++++ RECORD SET ++++

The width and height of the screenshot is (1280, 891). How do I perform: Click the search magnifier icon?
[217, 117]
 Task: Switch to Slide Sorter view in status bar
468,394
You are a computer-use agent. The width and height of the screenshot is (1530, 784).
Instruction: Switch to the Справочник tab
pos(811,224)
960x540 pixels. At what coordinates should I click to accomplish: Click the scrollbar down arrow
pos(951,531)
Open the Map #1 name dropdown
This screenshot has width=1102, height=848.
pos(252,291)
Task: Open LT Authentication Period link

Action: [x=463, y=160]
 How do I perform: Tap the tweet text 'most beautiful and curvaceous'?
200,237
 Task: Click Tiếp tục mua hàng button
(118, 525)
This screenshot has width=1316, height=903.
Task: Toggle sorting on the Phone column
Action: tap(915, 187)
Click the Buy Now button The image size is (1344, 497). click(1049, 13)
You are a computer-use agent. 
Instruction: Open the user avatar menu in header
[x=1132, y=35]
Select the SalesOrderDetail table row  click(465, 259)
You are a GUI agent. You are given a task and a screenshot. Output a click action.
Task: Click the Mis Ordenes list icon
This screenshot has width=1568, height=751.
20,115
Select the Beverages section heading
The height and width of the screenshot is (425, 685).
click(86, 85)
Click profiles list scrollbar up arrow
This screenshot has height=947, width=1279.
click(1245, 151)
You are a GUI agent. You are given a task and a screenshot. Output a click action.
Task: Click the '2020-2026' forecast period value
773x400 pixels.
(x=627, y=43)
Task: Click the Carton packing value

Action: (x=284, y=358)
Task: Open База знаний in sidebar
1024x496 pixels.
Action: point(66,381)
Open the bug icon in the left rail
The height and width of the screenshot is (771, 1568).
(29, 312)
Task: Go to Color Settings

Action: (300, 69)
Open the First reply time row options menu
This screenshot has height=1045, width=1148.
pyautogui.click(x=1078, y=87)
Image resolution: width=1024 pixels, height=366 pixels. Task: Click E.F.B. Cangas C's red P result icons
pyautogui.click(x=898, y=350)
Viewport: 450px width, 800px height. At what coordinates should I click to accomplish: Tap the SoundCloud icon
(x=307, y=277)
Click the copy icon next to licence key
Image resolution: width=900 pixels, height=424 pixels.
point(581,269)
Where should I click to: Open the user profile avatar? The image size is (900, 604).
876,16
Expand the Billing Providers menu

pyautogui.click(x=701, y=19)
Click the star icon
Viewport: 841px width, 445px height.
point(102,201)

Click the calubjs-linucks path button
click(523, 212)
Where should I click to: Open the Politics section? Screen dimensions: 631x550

++++

TASK. Only an exact copy is wanted here: the line containing "Where should I click to: Open the user" and every later line, up to and including the last line of the listing.

RESULT.
Where should I click to: Open the user profile avatar? The image size is (900, 604).
876,16
Expand the Billing Providers menu

pyautogui.click(x=701, y=19)
Click the star icon
Viewport: 841px width, 445px height.
point(102,201)

Click the calubjs-linucks path button
click(523, 212)
Where should I click to: Open the Politics section? Screen dimensions: 631x550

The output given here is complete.